We next assessed myogenic differentiation of the cells treated with low concentrations of each inhibitor alone or the combinations of trametinib + ERKi, trametinib + pan-RAFi and pan-RAFi + ERKi (Figures 5B and S5B). Similar to the effect on cell cycle distribution, low concentrations of single agent treatments did not induce MHC or MEF2C expression. In contrast, in RAS-mutant cells, all three combinations caused dramatic cellular elongation and acute positivity for both MHC and MEF2C. In the wild type cell line, the combinations did not induce detectable MHC or MEF2C expression.
Vertical targeting of MAPK pathway demonstrates enhanced in vivo efficacy in H/NRASQ61X-mutant FN-RMS xenograft models.

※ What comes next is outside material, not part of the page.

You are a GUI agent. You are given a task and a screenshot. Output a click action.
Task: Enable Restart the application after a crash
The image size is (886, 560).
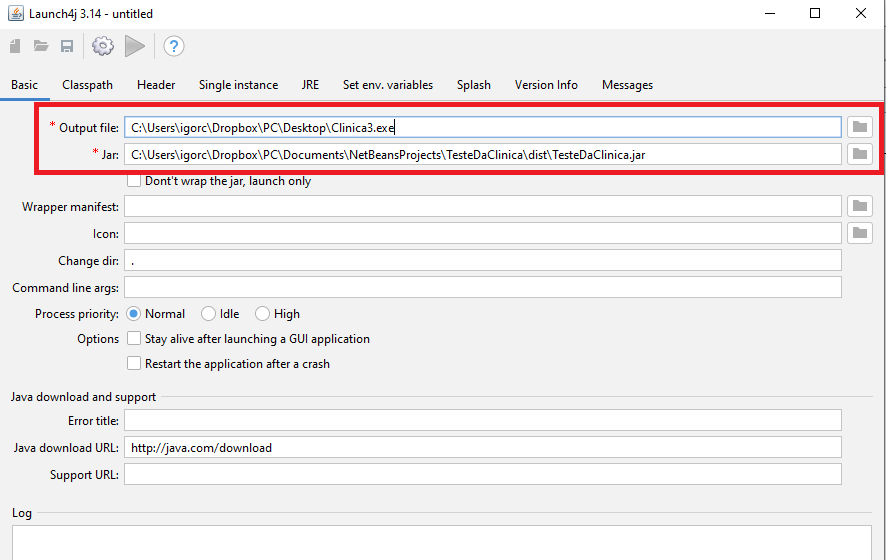134,363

The in vivo efficacy of targeting distinct nodes of the MAPK cascade was assessed in two subcutaneous tumor xenografts in mice: SMS-CTR (HRASQ61K) and RD (NRASQ61H) (Figures 6A–B). Mice bearing the xenografts were treated with trametinib alone (1mg/kg PO), the ERKi LY3214996 alone at half of the maximum tolerated dose (MTD) (50mg/kg PO) [16], pan-RAFi LY3009120 at half the dose previously shown to be well tolerated (15 mg/kg intra-peritoneal) [23] or the combinations of trametinib + LY3214996 (MEKi + ERKi) or LY3009120 + LY3214996 (pan-RAFi + ERKi). In SMS-CTR xenografts, single agent trametinib or ERKi slowed tumor progression, however the combination of both agents caused complete tumor regression, which was maintained even 2 weeks after treatment was ended. Pan-RAF inhibitor, at the doses used, had no effect on SMS-CTR tumor growth; however, co-treatment with ERKi caused rapid and complete regression, also maintained 2 weeks after treatment ended. In RD xenografts, single treatments had minimal or no effect and the combination of MEKi + ERKi caused significant tumor growth delay, however regression was not observed. In contrast, pan-RAFi + ERKi combination caused more than partial RD tumor regressions and tumors remained below initial size 2 weeks after treatment ended. Both combinatorial treatments were well tolerated, with MEKi + ERKi causing on average 5–10% body weight loss and pan-RAFi + ERKi causing no significant body weight loss (Figures S6A and S6B). In pharmacodynamic assays for ERK inhibition in SMS-CTR xenografts, similar to what was observed in RD xenografts (Figure 2B), single treatments had no effect on pERK or pRSK (Figure 6C). However, the combinations of trametinib + ERKi or ERKi + pan-RAFi both inhibited pERK/pRSK (Figure 6C). In addition, immunohistochemistry analyses indicated acute MHC and caspase-3 positivity in tumors treated with both combinations, while almost undetectable with single treatments (Figure 6D).
DISCUSSION
The high incidence of RAS mutations in FN-RMS makes RAS signaling an attractive therapeutic target for this childhood cancer. However, there is still very limited preclinical data to demonstrate potential anti-RAS therapeutic approaches for RAS-mutated FN-RMS.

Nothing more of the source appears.